Last Friday Durbis Castillo-Pazos became officially a graduated chemist. His presentation about the in silico development of entry inhibtors for the HIV-1 virus was very clear and straightforward and he performed admirably during the examination for which he graduated with Honors from the Mexico State Autonomous University (UAEMex).
Ever since he came to my lab, Durbis was adamant to work in some project related to medicinal chemistry which is not really my thing. Still, we were able to take an old project related to the in silico design of entry inhibitors for the protein GP120 which is responsible for the entry of the HIV-1 virus into human T-cells; the very first stage of the HIV infection which leads to AIDS. The lengths to which Durbis took the project were remarkable but none of that would have been possible without the leadership of my good friend and colleague Dr. Antonio Romo from the Queretaro Autonomous University (UAQ) who not only guided us through the nuances of the field but also on the intricacies of working with Schrödinger Inc.’s software, MAESTRO.

» **Task 1**
Reproduce the section of the graduation announcement that begins with the words containing "Ever since he" and ends with "Inc.’s software, MAESTRO.".
» **Task 2**
Extend the graduation announcement, starting right after its final sentence.

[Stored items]
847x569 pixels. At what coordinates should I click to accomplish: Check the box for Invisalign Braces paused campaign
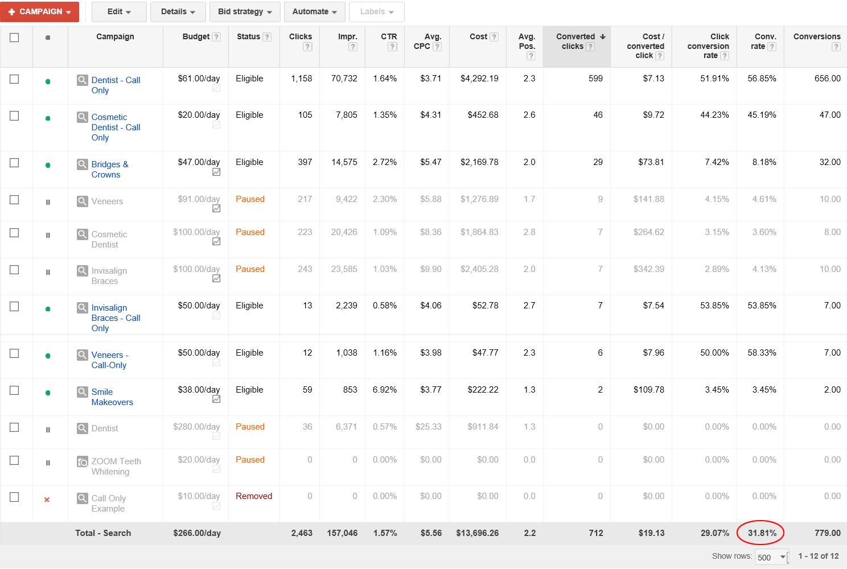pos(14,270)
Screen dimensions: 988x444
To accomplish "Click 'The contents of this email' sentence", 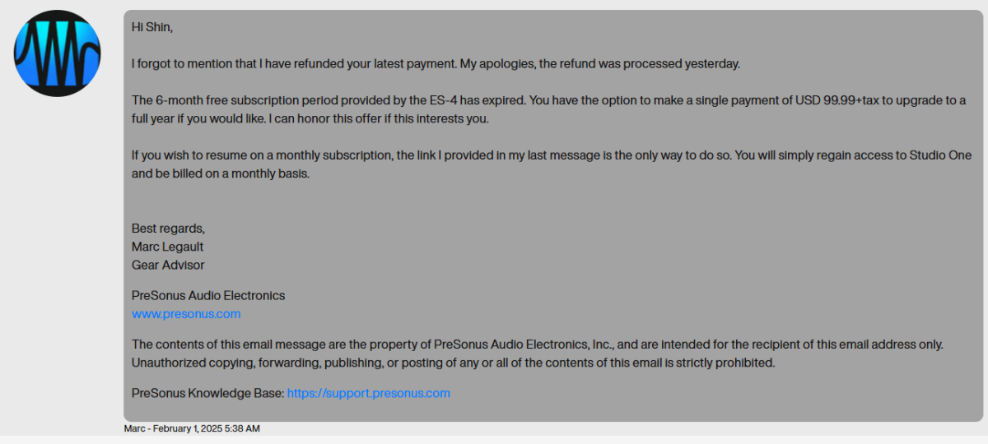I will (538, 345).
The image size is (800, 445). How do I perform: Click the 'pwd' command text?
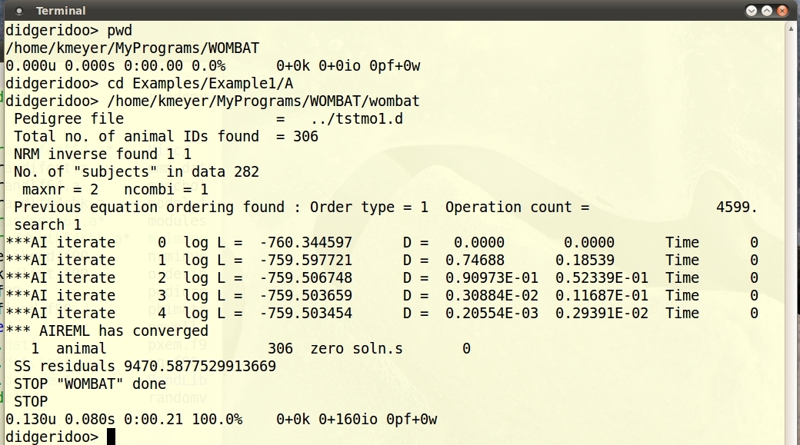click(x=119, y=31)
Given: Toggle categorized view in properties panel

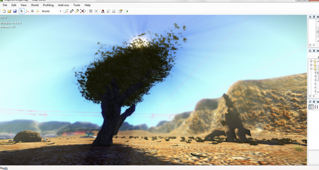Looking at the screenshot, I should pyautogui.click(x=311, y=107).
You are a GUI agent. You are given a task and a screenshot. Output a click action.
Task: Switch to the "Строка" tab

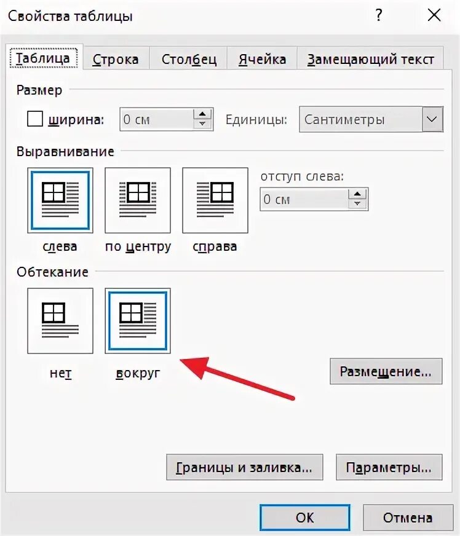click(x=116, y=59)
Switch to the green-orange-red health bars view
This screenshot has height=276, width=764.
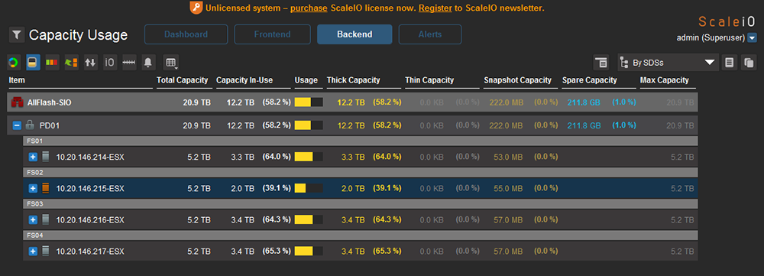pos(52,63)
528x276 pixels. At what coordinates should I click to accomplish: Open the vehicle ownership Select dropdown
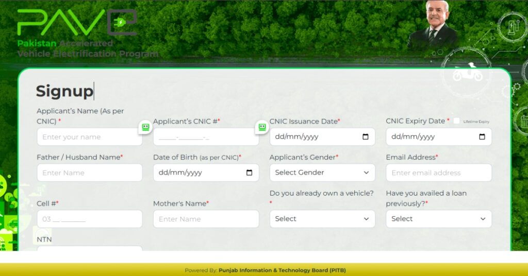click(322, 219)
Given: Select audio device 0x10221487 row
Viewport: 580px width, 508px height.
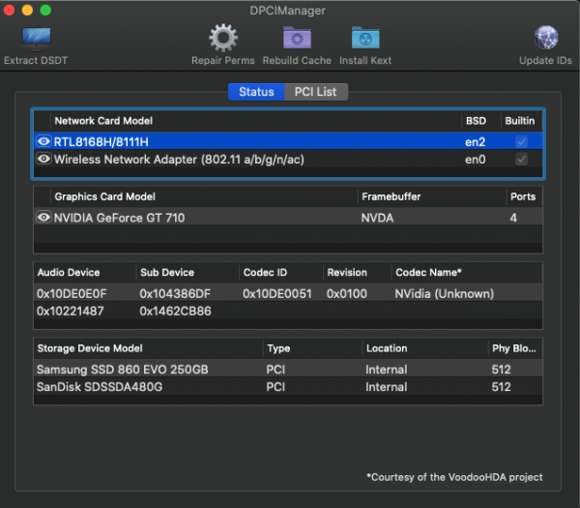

» **Result 1**
Ever since he came to my lab, Durbis was adamant to work in some project related to medicinal chemistry which is not really my thing. Still, we were able to take an old project related to the in silico design of entry inhibitors for the protein GP120 which is responsible for the entry of the HIV-1 virus into human T-cells; the very first stage of the HIV infection which leads to AIDS. The lengths to which Durbis took the project were remarkable but none of that would have been possible without the leadership of my good friend and colleague Dr. Antonio Romo from the Queretaro Autonomous University (UAQ) who not only guided us through the nuances of the field but also on the intricacies of working with Schrödinger Inc.’s software, MAESTRO.

» **Result 2**
Suffice it to say that based on a piperazine core and four thousand fragments with commercial pharmaceutical applications, Durbis built a 16.3 million compounds library from which a few candidates are selected as potential drug molecules after several docking steps at various precision levels and molecular dynamics simulations plus QSAR related analysis. More about the details in future posts.
The knowledge gained by Durbis allowed him to become a member of the QSAR team led by Dr. Karina Martinez, at the Institute of Chemistry UNAM which provides QSAR studies to various companies who want to submit this kind of studies for regulatory purposes. Durbis has his sight abroad and has been admitted to a prestigious graduate program where he will keep seeking to improve his knowledge on medicinal chemistry. I’m sure he will succeed in anything on which he sets his mind.